It would be idle to go back over phenomenological trends and issues; instead, what counts is to bring oneself into position to see phenomenologically in the very work of discussing the matters at issue. Once an understanding of these is gained, then phenomenology may very well disappear. Our lectures do not intend to train you to be phenomenologists; on the contrary, the authentic task of a lecture course in philosophy at a university is to lead you to an inner understanding of scientific questioning within your own respective fields. Only in this way is the question of science and life brought to a decision, namely by first learning the movement of scientific work and, thereby, the true inner sense of scientific existence.
Let us now proceed to the second point of our preparation, namely the correct grasp of the historical past we encounter in Plato.

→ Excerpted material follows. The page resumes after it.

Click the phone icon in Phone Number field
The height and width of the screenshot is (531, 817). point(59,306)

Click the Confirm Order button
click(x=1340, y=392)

b) Historiographical-hermeneutical preparation. The basic principle of hermeneutics: from the clear into the obscure.
From Aristotle to Plato.
This past, to which our lectures are seeking access, is nothing detached from us, lying far away. On the contrary, we are this past itself. And we are it not insofar as we explicitly cultivate the tradition and become friends of classical antiquity, but, instead, our philosophy and science live on these foundations, i.e., those of Greek philosophy, and do so to such an extent that we are no longer conscious of it: the foundations have become obvious. Precisely in what we no longer see, in what has become an everyday matter, something is at work that was once the object of the greatest spiritual exertions ever undertaken in Western history. The goal of our interpretation of the Platonic dialogues is to take what has become obvious and make it transparent in these foundations. To understand history cannot mean anything else than to understand ourselves—not in the sense that we might establish various things about ourselves, but that we experience what we ought to be. To appropriate a past means to come to know oneself as indebted to that past. The authentic possibility to be history itself resides in this, that philosophy discover it is guilty of an omission, a neglect, if it believes it can begin anew, make things easy for itself, and let itself be stirred by just any random philosopher. But if this is true, i.e., if history means something such as this for spiritual existence, the difficulty of the task of understanding the past is increased. If we wish to penetrate into the actual philosophical work of Plato we must be guaranteed that right from the start we are taking the correct path of access. But that would mean corning across something that precisely does not simply lie there before us. Therefore, we need a guiding line.